KUALA LUMPUR – Malaysia has advanced two spots to 18th place out of 140 economies, consolidating its position among the world’s top 20 most competitive economies, its highest ranking since 2005.
The Global Competitiveness Report 2015-2016, unveiled by the World Economic Forum (WEF) today, ranked Malaysia in 18th spot with a score of 5.23 from the 20th place out of 144 countries last year.
Malaysia also remains the highest ranked among developing Asian countries.
International Trade and Industry Minister Datuk Seri Mustapa Mohamed said the improvement in the ranking was a welcome news in the context of the challenging global environment.
“This ranking is also an endorsement of the progress we have made in enhancing efficiency and competitiveness through the Government Transformation Programme and the Economic Transformation Programme,” he said in a statement.

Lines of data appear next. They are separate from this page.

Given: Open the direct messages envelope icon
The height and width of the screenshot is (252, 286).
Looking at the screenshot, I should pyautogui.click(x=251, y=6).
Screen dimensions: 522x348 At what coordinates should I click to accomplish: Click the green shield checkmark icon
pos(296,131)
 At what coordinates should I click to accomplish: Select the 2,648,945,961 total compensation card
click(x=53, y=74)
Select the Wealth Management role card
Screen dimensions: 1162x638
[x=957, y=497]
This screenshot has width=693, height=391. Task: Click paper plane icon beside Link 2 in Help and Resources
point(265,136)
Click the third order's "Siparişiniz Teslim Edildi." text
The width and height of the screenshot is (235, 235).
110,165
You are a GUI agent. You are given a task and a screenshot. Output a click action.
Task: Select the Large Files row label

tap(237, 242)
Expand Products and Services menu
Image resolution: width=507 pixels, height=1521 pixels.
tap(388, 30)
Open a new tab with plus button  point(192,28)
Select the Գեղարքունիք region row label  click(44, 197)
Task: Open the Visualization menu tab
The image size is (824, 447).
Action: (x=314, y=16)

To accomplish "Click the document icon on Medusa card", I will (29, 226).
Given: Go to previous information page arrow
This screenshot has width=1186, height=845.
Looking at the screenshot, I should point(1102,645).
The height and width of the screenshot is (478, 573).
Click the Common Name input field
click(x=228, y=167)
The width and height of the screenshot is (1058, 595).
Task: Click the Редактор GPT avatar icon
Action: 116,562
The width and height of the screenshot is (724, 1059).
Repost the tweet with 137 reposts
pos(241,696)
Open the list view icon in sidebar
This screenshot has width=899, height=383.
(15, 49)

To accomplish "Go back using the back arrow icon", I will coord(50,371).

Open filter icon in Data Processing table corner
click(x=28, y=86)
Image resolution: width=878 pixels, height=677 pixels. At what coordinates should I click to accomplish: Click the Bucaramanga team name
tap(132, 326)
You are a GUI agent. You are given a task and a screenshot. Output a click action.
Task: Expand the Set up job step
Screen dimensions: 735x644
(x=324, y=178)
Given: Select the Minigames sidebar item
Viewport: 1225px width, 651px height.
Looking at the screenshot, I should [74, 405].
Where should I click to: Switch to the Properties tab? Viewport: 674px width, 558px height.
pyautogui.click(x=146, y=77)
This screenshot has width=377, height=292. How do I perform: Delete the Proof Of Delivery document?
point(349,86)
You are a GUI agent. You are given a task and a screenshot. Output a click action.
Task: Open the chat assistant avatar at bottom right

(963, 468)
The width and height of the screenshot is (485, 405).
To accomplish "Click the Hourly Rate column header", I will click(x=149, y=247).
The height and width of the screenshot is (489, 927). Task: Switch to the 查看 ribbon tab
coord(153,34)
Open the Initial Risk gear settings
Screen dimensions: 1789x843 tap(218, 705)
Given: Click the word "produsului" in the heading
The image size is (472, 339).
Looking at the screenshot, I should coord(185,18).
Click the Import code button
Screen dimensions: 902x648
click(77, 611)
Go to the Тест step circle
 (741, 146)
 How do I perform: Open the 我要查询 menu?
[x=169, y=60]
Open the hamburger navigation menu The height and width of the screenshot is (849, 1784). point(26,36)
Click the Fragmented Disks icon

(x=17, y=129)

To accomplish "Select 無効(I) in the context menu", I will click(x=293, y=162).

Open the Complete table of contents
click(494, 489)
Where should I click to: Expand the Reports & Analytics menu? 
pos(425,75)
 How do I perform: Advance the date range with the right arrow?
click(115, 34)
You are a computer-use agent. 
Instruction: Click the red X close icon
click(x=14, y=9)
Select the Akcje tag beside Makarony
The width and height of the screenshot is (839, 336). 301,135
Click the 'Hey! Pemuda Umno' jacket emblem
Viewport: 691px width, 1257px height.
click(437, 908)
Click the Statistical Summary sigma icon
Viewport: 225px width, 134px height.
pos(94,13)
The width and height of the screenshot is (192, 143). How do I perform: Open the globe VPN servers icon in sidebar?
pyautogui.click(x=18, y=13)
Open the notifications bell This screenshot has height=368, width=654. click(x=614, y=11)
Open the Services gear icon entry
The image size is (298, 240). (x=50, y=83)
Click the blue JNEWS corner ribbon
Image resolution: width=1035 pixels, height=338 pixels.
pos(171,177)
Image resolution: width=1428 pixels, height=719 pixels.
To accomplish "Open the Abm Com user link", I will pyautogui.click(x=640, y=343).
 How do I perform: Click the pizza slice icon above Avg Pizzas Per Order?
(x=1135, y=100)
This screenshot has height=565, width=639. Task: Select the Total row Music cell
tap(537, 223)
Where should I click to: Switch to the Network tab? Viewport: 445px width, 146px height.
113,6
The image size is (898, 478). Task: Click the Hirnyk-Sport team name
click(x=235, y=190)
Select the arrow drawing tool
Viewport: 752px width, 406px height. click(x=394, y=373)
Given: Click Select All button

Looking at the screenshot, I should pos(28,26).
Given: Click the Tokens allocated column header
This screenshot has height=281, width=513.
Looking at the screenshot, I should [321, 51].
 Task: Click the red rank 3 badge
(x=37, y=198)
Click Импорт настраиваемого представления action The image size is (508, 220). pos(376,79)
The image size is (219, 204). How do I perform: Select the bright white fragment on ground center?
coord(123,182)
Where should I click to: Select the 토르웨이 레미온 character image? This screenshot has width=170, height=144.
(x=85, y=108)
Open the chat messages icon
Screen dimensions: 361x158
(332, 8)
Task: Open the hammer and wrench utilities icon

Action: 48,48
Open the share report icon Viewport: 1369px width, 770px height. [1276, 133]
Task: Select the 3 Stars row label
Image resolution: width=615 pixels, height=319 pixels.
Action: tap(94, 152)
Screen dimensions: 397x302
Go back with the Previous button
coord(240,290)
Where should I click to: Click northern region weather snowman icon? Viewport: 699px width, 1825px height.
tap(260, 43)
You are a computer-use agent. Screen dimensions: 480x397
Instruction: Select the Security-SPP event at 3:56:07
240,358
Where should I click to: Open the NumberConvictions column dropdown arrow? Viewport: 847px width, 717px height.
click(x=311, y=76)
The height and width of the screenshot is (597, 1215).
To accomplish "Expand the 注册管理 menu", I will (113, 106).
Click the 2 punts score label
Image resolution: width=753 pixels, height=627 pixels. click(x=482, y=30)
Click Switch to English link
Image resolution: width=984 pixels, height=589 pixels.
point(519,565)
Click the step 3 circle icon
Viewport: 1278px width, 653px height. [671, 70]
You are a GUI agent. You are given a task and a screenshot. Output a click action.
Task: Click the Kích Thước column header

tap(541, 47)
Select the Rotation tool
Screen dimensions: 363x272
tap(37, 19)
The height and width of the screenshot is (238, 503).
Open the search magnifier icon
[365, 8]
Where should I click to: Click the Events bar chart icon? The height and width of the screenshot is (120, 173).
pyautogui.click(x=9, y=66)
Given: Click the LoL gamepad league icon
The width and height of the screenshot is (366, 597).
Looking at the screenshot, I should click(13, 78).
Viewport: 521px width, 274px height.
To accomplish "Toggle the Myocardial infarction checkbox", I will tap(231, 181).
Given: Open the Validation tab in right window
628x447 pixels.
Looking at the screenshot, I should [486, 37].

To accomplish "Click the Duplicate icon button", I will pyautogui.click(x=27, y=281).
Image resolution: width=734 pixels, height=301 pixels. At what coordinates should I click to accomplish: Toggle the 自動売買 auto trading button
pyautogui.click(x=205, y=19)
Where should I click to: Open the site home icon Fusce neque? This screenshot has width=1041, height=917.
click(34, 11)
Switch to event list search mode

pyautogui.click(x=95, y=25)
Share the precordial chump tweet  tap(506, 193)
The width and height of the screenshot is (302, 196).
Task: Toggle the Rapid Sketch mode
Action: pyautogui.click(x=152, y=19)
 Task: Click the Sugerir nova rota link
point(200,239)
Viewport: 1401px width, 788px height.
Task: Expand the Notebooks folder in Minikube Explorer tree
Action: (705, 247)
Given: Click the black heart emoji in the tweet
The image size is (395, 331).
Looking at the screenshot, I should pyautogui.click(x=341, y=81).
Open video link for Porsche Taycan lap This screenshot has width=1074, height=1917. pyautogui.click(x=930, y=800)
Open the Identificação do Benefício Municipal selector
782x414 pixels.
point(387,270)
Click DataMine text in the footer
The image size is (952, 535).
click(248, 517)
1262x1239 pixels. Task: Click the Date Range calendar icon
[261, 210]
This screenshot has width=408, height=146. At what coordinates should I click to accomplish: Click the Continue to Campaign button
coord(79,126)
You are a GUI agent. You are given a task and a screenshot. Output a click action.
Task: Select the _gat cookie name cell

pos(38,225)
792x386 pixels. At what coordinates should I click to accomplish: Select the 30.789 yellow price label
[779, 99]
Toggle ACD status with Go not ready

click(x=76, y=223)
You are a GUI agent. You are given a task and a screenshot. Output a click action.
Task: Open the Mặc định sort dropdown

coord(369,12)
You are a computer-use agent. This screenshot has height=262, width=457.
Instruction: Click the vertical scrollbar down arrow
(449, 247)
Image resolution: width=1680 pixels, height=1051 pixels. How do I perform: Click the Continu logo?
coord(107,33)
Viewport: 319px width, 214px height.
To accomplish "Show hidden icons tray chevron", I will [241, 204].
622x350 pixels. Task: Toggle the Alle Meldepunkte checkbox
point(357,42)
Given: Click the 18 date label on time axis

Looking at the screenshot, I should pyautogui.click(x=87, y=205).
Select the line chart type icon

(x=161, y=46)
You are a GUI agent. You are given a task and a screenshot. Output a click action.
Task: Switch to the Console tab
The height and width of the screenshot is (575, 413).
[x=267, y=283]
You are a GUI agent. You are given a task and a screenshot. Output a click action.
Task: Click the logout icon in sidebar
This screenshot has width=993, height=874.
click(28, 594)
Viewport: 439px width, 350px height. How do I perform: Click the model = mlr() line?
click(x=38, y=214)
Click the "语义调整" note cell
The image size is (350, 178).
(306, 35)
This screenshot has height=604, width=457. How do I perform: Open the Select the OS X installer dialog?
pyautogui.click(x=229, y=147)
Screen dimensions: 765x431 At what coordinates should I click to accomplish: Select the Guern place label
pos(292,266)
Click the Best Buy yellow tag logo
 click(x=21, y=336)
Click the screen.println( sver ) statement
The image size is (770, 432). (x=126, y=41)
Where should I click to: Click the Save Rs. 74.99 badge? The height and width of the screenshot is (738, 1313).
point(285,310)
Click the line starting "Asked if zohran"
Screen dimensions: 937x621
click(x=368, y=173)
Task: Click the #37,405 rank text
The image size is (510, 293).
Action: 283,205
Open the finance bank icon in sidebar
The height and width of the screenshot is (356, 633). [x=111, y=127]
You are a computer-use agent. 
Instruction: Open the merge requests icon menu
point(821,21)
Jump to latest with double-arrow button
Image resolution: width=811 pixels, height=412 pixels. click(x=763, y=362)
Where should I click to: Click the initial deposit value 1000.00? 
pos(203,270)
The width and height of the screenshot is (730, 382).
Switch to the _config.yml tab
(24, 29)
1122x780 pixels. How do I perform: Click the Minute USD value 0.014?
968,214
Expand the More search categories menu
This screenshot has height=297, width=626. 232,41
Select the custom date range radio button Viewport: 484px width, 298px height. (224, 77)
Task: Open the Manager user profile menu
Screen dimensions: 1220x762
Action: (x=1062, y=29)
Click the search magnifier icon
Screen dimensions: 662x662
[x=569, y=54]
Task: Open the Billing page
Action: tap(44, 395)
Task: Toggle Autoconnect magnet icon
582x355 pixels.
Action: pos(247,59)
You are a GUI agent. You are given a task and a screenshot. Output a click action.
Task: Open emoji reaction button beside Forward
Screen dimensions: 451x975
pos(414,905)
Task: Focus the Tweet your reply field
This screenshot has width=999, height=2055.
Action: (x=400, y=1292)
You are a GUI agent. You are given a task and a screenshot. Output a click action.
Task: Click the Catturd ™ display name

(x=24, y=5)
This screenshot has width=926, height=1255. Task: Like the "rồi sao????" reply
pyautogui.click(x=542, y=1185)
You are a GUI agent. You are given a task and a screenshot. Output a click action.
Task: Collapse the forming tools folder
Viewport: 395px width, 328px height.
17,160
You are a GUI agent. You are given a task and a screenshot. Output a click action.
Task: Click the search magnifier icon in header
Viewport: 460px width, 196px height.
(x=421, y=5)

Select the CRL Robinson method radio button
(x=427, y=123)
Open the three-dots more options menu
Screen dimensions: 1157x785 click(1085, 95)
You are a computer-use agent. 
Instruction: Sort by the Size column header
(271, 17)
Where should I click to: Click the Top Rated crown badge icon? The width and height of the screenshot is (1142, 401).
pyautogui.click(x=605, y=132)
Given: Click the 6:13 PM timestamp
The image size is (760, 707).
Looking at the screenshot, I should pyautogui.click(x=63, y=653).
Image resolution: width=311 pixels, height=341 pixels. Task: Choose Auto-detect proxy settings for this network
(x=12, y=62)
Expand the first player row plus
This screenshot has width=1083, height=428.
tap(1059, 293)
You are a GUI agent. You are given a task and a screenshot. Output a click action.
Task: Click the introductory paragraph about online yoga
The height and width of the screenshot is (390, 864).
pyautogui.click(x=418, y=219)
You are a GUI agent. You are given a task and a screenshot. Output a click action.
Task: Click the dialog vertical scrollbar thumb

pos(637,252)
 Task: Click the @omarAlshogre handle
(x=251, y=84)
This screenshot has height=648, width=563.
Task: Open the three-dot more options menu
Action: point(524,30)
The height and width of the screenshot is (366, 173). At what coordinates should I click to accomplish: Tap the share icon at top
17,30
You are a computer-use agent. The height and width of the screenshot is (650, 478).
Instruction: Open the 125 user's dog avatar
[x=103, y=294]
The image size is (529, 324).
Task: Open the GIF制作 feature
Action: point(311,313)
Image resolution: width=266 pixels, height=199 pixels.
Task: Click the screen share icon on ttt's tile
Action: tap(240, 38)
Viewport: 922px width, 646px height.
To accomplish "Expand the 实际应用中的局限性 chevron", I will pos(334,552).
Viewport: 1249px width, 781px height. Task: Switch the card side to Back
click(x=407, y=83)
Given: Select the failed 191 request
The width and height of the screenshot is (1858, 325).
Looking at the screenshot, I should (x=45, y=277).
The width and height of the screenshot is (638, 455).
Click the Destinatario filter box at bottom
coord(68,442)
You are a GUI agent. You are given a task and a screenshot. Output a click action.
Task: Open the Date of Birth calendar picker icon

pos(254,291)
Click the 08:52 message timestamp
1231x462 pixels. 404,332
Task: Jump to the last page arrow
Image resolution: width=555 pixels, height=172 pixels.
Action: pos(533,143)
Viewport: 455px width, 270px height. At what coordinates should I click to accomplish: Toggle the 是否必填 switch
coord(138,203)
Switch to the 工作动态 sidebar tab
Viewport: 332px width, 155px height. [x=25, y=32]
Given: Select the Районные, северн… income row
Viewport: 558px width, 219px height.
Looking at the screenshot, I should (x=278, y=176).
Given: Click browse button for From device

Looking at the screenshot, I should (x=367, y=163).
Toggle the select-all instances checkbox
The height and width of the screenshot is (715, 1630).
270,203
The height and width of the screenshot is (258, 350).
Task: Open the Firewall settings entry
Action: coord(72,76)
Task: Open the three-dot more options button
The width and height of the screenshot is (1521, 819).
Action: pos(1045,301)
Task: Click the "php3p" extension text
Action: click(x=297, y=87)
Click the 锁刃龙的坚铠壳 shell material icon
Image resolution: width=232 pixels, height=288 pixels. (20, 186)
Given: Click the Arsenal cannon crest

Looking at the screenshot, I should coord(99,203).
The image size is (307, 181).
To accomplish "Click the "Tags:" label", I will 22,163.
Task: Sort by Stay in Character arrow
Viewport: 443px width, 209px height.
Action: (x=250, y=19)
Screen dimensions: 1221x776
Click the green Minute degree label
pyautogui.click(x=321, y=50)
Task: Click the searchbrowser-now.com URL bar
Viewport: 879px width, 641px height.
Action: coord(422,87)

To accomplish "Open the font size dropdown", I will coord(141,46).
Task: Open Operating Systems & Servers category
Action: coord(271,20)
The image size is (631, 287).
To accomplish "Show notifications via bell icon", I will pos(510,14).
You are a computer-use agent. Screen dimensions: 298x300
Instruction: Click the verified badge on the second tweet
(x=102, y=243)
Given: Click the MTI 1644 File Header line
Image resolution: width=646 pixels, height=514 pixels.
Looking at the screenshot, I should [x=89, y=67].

He said backed by sound fundamentals, Malaysia was well on track to continue its progress towards high-income developed status in the next five years as the country closed the gap with gross national income per capita of US$10,660 last year.
According to the report, Malaysia is the most competitive economy among 20 economies in the transition stage from an efficient-driven to innovation-driven economy.
With an enhanced competitive performance, Malaysia continues to be ahead of economies such as Belgium, Luxembourg, Australia, France, Austria, Ireland, Saudi Arabia, and South Korea.
Switzerland ranked first for seventh consecutive years in the Global Competitiveness Index (GCI) 2015-2016, followed by Singapore, the US, Germany, the Netherlands, Japan, Hong Kong, Finland, Sweden, the UK, Norway and Denmark.
The WEF further asserted that gains in Malaysia’s macroeconomic stability (ranked 35th, up nine notches) were mainly the result of a reduced budget deficit of 3.7 per cent of gross domestic product, the lowest in six years.
Mustapa said the report indicated that Malaysia’s competitiveness were based on goods market efficiency and financial market development pillars, in which Malaysia was ranked in the top ten at sixth and ninth positions, respectively.
“Malaysia improves in most of the 12 pillars, with gains in macroeconomic stability, higher education and training (36th, up 10 places) and, most notably, technology readiness (47th, up 13 places),” he added.
Among contributing factors to the significant improvements, with more than ten places, are mobile broadband subscriptions (ranked 48th, up 45 places), net primary education enrollment (41st, up 19 places) and government budget balance (85th, up 17 places).
Amid the positive assessment, the GCI also points to specific areas for improvement, including low participation rate of women in the workforce.
Mustapa said renewed efforts would be undertaken to boost productivity in a focused and targeted manner with clear outcomes at the national, industry and enterprise level during the 11th Malaysia Plan.
He said this was in line with the WEF’s emphasis on higher productivity to address sluggish growth.
Mustapa said Malaysia’s strong foundation of public-private partnership would help ensure the nation maintained its growth momentum to become one of the top investment and trade destinations in Asia.
“The private sector will continuously step up efforts to invest in technology, pursue productivity, and nurture innovation and talent,” he added.